*DATA SHOWN*
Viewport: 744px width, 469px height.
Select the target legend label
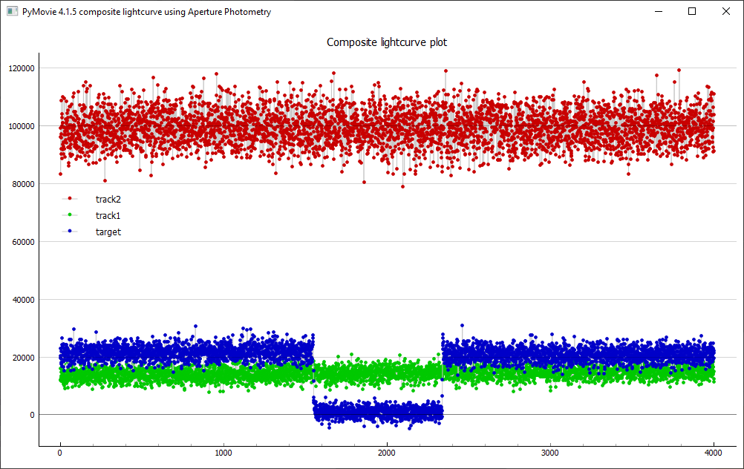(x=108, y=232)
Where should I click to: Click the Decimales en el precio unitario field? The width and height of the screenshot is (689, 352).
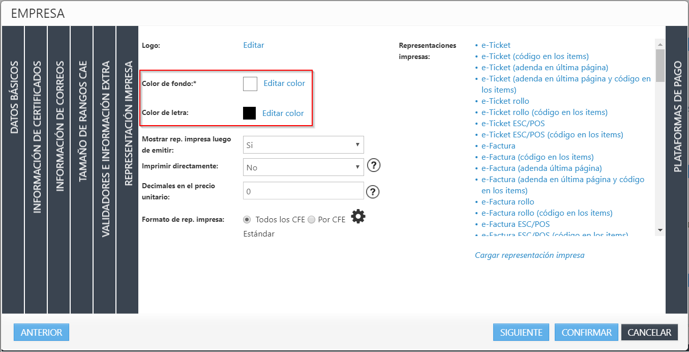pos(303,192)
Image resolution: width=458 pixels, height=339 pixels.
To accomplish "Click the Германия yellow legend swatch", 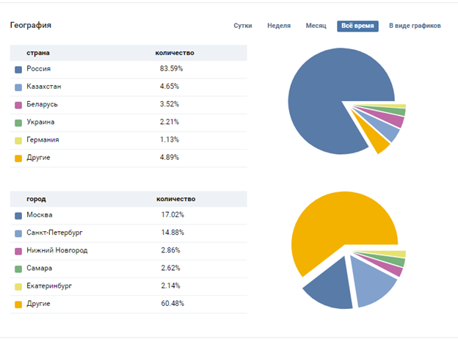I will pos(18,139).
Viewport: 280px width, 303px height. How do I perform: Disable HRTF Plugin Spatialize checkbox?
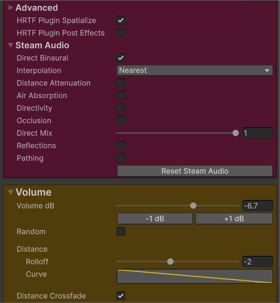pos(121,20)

*EXERCISE DIRECTIONS*
Your reply should consist only of the lines running from the line with "Viewport: 280px width, 303px" to the end of the entries, both included, copied exactly and without any pictures.

*RESULT BELOW*
Viewport: 280px width, 303px height. How do I perform: Disable HRTF Plugin Spatialize checkbox?
pos(121,20)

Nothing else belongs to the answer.